I reached the cactus without alerting the herd, and from there I got a good look at the bucks. Three were juveniles, but the other two had colossal antlers that nearly touched their rumps when they reached for low-hanging leaves. Of the two, one was in full velvet. I opted for the one with glistening antlers. He was the last one in the pack, taking his sweet time, which worked in his favor for more than one reason.
First, I was in some pain. I had managed to wedge cactus spine into my thigh, and from stooping and stalking and sitting hunched behind the cactus, my back throbbed and muscles ached. The aches along with my level of excitement made patience difficult to maintain.
Second, I was running out of time. The wind remained in my favor, but the velvet buck had closed to nearly 40 feet, yet I still I had no shot at the other big boy. The velvet buck ambled closer, so close I could hear him breathe, his putrid smell distinctive in the hot West Texas air.

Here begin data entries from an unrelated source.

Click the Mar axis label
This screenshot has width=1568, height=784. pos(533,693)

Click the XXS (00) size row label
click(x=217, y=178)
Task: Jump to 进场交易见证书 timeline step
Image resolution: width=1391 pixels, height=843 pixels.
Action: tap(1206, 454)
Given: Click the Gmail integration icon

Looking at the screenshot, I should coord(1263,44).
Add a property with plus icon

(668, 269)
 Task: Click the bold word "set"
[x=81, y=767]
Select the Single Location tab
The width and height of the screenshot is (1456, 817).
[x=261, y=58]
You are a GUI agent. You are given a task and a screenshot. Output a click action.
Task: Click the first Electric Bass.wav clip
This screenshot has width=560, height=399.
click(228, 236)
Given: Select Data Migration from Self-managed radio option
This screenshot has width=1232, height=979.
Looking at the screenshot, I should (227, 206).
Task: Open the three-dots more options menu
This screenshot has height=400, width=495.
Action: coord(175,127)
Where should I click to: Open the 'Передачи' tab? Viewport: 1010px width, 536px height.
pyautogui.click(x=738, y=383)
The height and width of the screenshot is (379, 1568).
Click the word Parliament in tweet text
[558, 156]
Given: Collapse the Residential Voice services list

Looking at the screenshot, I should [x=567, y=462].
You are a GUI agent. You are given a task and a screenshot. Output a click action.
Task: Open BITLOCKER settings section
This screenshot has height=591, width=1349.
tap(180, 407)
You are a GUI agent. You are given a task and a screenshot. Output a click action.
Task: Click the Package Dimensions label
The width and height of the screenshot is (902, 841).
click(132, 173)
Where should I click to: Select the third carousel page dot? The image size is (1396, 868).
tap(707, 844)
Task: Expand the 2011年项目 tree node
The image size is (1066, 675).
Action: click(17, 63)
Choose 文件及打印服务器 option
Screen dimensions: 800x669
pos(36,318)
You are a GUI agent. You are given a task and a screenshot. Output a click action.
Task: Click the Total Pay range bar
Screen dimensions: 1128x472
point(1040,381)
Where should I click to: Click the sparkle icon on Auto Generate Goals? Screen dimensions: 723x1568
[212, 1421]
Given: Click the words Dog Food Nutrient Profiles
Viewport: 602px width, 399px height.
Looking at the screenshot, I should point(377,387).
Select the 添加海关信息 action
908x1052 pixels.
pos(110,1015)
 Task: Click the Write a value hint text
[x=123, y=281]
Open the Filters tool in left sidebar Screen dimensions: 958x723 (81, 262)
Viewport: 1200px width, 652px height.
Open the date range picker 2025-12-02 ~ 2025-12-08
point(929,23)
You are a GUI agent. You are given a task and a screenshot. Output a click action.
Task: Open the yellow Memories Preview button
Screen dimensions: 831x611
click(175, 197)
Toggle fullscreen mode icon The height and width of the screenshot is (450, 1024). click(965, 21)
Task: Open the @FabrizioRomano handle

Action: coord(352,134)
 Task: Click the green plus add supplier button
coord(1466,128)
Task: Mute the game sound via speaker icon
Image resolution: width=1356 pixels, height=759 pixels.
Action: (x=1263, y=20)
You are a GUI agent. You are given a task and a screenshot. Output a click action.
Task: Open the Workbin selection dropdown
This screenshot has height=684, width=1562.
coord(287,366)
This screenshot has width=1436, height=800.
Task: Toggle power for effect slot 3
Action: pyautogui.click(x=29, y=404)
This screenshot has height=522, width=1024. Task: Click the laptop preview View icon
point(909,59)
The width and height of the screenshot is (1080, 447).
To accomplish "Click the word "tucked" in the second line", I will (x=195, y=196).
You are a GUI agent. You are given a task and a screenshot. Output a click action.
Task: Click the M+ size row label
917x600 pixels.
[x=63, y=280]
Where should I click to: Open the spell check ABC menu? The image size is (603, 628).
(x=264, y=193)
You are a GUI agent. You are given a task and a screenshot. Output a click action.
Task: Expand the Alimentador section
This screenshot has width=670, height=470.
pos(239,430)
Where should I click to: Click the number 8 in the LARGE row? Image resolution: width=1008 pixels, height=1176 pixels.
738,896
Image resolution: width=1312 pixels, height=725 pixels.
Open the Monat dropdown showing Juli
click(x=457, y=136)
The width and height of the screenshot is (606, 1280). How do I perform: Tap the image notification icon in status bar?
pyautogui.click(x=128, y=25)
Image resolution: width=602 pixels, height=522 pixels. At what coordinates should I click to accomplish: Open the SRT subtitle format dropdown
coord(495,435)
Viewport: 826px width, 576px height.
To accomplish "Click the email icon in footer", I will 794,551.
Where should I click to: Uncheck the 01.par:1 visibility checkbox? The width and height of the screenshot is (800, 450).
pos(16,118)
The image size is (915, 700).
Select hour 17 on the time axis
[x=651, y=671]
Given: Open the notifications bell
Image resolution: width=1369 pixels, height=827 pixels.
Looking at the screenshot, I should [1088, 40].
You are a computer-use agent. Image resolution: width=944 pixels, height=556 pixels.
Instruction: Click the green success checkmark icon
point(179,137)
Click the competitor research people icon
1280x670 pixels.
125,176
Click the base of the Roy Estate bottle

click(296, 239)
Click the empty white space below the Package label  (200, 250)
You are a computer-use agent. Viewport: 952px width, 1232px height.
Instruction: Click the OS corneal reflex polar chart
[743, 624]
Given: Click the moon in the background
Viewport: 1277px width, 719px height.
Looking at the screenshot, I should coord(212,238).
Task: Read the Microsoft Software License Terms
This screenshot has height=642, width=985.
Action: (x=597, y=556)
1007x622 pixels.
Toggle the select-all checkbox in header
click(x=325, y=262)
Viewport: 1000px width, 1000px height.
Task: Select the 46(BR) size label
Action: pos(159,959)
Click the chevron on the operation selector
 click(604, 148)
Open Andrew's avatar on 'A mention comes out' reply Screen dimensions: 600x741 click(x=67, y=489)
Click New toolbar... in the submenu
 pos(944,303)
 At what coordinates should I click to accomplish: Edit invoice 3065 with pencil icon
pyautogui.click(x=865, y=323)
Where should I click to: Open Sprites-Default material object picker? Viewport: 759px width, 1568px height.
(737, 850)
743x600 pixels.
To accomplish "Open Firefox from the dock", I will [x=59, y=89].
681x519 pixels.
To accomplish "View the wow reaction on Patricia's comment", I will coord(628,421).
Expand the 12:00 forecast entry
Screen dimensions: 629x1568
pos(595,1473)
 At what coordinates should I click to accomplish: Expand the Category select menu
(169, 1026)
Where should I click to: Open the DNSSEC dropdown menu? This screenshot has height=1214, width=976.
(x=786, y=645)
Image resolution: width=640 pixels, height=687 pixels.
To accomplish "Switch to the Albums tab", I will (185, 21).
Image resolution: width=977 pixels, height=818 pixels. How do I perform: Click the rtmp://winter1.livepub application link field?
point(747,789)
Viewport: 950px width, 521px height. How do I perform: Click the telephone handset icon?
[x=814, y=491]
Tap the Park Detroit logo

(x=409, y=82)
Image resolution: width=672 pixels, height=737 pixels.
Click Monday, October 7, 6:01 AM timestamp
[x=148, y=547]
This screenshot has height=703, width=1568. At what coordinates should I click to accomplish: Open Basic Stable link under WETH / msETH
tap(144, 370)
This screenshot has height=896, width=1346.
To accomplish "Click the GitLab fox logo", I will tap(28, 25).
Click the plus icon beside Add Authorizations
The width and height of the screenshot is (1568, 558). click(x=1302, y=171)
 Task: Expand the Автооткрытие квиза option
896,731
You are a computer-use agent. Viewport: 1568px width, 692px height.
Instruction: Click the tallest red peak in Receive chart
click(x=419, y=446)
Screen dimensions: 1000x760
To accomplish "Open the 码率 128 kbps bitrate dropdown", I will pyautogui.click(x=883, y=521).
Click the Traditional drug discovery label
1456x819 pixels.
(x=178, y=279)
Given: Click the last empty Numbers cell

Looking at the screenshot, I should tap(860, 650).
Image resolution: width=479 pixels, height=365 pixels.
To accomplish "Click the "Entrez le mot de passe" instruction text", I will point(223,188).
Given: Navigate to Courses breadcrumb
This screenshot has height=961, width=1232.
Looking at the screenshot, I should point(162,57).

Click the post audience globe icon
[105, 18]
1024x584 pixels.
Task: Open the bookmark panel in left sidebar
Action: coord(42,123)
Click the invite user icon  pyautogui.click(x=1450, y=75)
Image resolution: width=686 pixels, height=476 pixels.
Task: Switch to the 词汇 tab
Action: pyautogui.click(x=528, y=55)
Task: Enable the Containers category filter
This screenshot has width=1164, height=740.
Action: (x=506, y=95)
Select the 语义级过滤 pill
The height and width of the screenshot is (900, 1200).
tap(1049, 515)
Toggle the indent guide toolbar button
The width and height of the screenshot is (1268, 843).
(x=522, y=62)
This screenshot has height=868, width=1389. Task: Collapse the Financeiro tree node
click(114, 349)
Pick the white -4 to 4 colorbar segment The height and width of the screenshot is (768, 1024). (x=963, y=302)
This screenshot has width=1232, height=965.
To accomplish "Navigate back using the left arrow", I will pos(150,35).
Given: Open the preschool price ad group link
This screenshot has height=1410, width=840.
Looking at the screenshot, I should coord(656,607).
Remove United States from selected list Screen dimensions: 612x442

The velvet buck had begun to act as if he detected something strange. The others were still unaware, but I realized only seconds remained before the velvet buck busted me and laid waste to my stalk. My mind raced and my heart pounded, and I waited for the right moment that I almost did not want to come, for seeing the bucks in all their rutting glory and immense beauty made the aches tolerable and intensified my concentration, leaving me wishing the whole scene could remain suspended in time.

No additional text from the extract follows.